Japonya ekonomisi, 2023 yılının son çeyreğinde daralmasının ve Almanya'nın gerisine düşmesinin ardından dünyanın dördüncü büyük ekonomisi haline geldi.
Ülkenin üçüncü çeyrek büyümesi de eksi yüzde 0,8'e revize edildi, bu da Japonya'nın 2023'ün ikinci yarısında teknik durgunluk içinde olduğu anlamına geliyor.
Ekonomistler, sıralamadaki değişikliğin Japon para birimi yen'in dolar karşısında keskin düşüşe sebep olduğunu söylüyor.
Zayıflayan para birimi ile Japonya, kilit sektörlerde azalan küresel rekabet gücünün karakterize ettiği bir ekonomik durgunluk yaşıyor.
Japonya Merkez Bankası'nın (BOJ) rezervlerini artırma çabası ile faiz oranlarının yükselmesi, ülke ekonomisini resesyon tehlikesine sürüklüyor.

▶ Verilen görev 1
Japonya ekonomisiyle ilgili metne göre ülkenin üçüncü çeyrek büyümesi hangi orana revize edildi?
▶ Verilen görev 2
Aşağıdaki ifadeler Japonya ekonomisiyle ilgili metinle uyuşuyor mu? Her biri için evet ya da hayır deyip metinden belirleyici sözcükleri aynen alıntılar mısınız?
(a) Japonya, 2023'ün son çeyreğinde Almanya'nın gerisine düştü.
(b) Japonya, 2023'ün ilk yarısında teknik durgunluk içindeydi.
(c) Japonya, dünyanın üçüncü büyük ekonomisi haline geldi.
▶ Verilen görev 3
Japonya ekonomisiyle ilgili metinde "Japonya ekonomisi, 2023" sözcüklerini içeren yerle açılıp "sebep olduğunu söylüyor." ile kapanan kısmı hiç değiştirmeden yeniden yazar mısınız?

▶ Sağlanan bilgiler
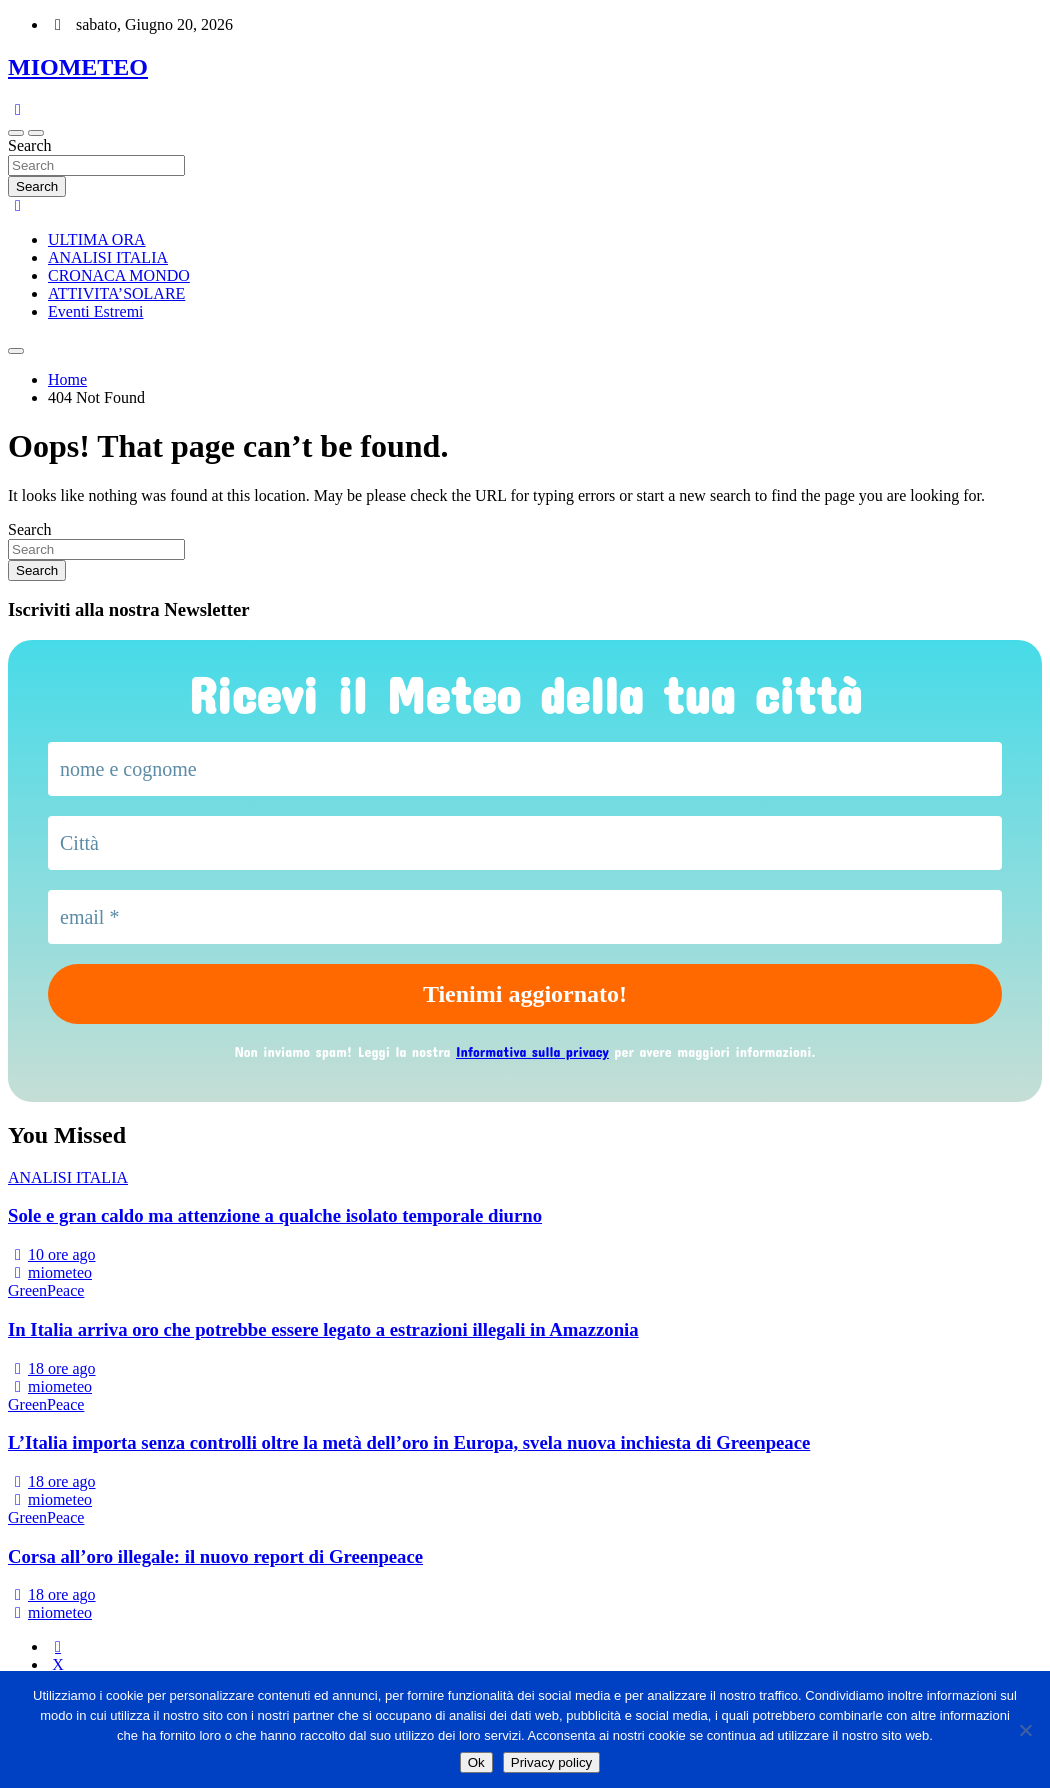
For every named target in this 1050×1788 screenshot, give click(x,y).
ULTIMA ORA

▶ Doğru cevap 1
Eksi yüzde 0,8'e revize edildi.

▶ Doğru cevap 2
(a) Evet: "2023 yılının son çeyreğinde daralmasının ve Almanya'nın gerisine düşmesinin ardından"
(b) Hayır: "Japonya'nın 2023'ün ikinci yarısında teknik durgunluk içinde olduğu anlamına geliyor"
(c) Hayır: "dünyanın dördüncü büyük ekonomisi haline geldi"

▶ Doğru cevap 3
Japonya ekonomisi, 2023 yılının son çeyreğinde daralmasının ve Almanya'nın gerisine düşmesinin ardından dünyanın dördüncü büyük ekonomisi haline geldi.
Ülkenin üçüncü çeyrek büyümesi de eksi yüzde 0,8'e revize edildi, bu da Japonya'nın 2023'ün ikinci yarısında teknik durgunluk içinde olduğu anlamına geliyor.
Ekonomistler, sıralamadaki değişikliğin Japon para birimi yen'in dolar karşısında keskin düşüşe sebep olduğunu söylüyor.